» What is being asked: Copy exactly the lines of the material below that run from the one containing "This screenshot has width=752, height=373." through the one containing "Click the nije obrađeno status value". Copy no other lines.

» Data supplied:
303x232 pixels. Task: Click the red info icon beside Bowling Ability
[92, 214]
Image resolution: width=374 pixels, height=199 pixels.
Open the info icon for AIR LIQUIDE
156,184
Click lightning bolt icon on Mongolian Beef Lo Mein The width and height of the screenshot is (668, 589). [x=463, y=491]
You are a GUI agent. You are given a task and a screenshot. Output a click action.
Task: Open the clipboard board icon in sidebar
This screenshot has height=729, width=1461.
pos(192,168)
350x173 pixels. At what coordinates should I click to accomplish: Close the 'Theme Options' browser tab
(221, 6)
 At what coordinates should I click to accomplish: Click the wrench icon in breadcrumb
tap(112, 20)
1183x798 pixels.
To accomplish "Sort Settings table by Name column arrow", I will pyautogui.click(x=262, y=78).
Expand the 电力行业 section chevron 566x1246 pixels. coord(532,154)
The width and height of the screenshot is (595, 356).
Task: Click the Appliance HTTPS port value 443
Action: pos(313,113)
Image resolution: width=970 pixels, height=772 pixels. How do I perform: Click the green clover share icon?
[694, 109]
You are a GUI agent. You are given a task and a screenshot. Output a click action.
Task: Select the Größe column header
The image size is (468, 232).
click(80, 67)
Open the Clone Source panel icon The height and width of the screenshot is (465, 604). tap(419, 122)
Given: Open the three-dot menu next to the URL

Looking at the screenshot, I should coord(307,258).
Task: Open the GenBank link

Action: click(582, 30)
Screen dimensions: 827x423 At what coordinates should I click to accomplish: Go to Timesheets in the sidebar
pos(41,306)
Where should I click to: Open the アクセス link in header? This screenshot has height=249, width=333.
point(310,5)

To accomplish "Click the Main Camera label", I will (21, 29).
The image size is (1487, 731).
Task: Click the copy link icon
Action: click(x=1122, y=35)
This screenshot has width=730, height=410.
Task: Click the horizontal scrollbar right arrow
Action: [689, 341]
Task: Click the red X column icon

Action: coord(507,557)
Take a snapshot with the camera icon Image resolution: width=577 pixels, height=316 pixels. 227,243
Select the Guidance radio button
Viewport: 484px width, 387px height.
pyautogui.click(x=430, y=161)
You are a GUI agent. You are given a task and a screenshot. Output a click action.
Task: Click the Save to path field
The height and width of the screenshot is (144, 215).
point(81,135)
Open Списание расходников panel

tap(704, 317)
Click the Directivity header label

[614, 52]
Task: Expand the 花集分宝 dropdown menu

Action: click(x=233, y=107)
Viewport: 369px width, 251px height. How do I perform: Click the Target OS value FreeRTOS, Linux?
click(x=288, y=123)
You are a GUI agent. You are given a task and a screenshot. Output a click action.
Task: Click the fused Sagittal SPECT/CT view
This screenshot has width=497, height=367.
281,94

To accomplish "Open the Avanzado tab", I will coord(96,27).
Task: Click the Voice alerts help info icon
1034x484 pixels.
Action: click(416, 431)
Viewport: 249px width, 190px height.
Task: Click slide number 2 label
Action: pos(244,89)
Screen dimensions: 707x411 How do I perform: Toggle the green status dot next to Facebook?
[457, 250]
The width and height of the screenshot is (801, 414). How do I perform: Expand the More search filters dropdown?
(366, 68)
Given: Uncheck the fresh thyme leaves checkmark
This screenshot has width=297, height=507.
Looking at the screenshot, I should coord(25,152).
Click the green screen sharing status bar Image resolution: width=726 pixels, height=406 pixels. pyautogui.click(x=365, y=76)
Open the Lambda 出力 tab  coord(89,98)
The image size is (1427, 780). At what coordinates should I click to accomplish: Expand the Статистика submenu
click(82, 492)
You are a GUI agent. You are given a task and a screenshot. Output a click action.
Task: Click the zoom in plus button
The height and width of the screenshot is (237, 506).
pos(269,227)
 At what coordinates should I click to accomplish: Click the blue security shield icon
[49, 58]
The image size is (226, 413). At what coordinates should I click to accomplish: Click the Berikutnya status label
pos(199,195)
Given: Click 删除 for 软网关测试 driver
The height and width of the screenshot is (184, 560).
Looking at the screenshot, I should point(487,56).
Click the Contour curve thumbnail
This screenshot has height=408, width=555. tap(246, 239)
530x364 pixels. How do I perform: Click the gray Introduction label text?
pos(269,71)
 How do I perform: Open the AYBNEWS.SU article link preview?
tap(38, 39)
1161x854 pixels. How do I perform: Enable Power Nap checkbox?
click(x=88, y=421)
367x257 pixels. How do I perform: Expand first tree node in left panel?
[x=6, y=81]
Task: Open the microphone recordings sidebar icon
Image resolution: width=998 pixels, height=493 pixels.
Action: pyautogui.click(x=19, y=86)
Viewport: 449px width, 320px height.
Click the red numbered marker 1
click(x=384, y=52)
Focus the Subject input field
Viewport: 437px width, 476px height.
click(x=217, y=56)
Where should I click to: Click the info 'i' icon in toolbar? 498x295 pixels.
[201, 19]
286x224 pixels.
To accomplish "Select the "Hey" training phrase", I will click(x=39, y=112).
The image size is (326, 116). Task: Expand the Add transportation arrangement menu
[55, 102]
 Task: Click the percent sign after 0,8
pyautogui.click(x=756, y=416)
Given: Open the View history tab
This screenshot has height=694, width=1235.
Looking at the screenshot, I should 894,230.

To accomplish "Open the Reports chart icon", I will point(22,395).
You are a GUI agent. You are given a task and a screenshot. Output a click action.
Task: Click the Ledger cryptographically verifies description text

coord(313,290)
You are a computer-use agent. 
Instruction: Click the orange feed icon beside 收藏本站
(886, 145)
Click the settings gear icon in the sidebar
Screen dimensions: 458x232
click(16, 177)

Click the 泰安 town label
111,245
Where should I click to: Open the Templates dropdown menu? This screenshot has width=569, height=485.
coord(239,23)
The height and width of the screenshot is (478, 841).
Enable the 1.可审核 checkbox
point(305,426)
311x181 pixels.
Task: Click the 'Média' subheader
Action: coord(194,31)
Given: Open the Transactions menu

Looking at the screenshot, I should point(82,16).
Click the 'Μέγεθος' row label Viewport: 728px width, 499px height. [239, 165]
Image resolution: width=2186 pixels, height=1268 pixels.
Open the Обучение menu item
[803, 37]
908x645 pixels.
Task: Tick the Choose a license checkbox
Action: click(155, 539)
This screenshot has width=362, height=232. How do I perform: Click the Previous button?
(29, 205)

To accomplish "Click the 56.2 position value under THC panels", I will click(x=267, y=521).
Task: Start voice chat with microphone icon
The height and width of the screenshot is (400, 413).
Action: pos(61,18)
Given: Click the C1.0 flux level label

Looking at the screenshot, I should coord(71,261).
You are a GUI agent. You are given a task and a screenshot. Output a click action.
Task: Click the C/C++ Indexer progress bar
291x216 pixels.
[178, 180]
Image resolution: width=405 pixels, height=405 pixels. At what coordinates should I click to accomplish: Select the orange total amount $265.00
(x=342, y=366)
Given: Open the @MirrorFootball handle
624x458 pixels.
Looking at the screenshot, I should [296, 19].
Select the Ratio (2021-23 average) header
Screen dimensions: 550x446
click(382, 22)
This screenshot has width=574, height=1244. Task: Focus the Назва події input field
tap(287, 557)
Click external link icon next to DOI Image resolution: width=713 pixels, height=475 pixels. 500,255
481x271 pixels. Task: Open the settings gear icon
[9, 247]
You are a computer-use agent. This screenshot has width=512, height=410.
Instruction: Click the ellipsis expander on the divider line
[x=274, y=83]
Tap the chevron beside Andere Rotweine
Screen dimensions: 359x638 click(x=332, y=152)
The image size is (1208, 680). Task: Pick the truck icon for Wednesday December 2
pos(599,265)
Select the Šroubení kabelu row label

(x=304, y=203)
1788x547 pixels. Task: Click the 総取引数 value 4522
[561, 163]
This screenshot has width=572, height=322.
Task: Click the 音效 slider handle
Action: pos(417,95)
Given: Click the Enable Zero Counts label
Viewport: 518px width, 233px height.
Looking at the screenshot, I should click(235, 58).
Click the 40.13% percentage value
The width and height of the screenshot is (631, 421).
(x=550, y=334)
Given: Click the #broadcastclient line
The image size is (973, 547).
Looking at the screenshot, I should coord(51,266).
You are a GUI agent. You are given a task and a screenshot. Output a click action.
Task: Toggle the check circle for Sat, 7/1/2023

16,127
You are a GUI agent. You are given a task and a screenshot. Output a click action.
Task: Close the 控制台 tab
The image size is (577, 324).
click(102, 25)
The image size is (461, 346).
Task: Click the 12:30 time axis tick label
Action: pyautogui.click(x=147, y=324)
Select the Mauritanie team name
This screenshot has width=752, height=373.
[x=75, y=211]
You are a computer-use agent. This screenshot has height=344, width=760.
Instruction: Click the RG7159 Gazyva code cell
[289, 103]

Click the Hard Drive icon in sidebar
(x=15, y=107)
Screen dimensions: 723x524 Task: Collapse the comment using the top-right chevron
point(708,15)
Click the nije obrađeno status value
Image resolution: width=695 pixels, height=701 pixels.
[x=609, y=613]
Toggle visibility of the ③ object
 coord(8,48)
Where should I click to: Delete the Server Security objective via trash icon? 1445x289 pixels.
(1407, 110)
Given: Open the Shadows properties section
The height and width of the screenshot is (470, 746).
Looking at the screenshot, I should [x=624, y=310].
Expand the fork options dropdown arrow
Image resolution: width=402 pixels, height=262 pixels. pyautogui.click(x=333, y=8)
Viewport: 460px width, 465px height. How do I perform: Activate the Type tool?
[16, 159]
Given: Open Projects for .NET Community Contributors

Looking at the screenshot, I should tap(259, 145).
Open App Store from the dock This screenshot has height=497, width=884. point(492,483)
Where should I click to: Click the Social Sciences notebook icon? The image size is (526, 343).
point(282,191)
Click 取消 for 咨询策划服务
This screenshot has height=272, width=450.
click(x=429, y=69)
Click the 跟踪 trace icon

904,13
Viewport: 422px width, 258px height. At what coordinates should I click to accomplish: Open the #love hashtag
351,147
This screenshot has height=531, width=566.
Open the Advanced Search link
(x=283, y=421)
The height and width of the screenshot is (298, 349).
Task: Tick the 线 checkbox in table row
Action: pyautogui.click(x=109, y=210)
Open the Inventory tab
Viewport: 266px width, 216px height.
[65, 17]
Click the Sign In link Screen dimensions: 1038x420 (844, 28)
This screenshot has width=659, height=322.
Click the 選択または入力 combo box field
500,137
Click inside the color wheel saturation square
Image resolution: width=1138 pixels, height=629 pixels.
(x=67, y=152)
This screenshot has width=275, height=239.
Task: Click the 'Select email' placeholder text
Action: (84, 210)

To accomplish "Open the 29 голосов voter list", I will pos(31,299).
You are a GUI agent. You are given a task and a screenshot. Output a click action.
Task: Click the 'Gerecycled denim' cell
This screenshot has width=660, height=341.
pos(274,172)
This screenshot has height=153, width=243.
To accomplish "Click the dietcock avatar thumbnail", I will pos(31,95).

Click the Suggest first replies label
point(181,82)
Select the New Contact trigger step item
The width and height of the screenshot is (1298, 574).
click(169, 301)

» Finished task:
This screenshot has width=752, height=373.
[x=75, y=211]
You are a computer-use agent. This screenshot has height=344, width=760.
Instruction: Click the RG7159 Gazyva code cell
[289, 103]

Click the Hard Drive icon in sidebar
(x=15, y=107)
Screen dimensions: 723x524 Task: Collapse the comment using the top-right chevron
point(708,15)
Click the nije obrađeno status value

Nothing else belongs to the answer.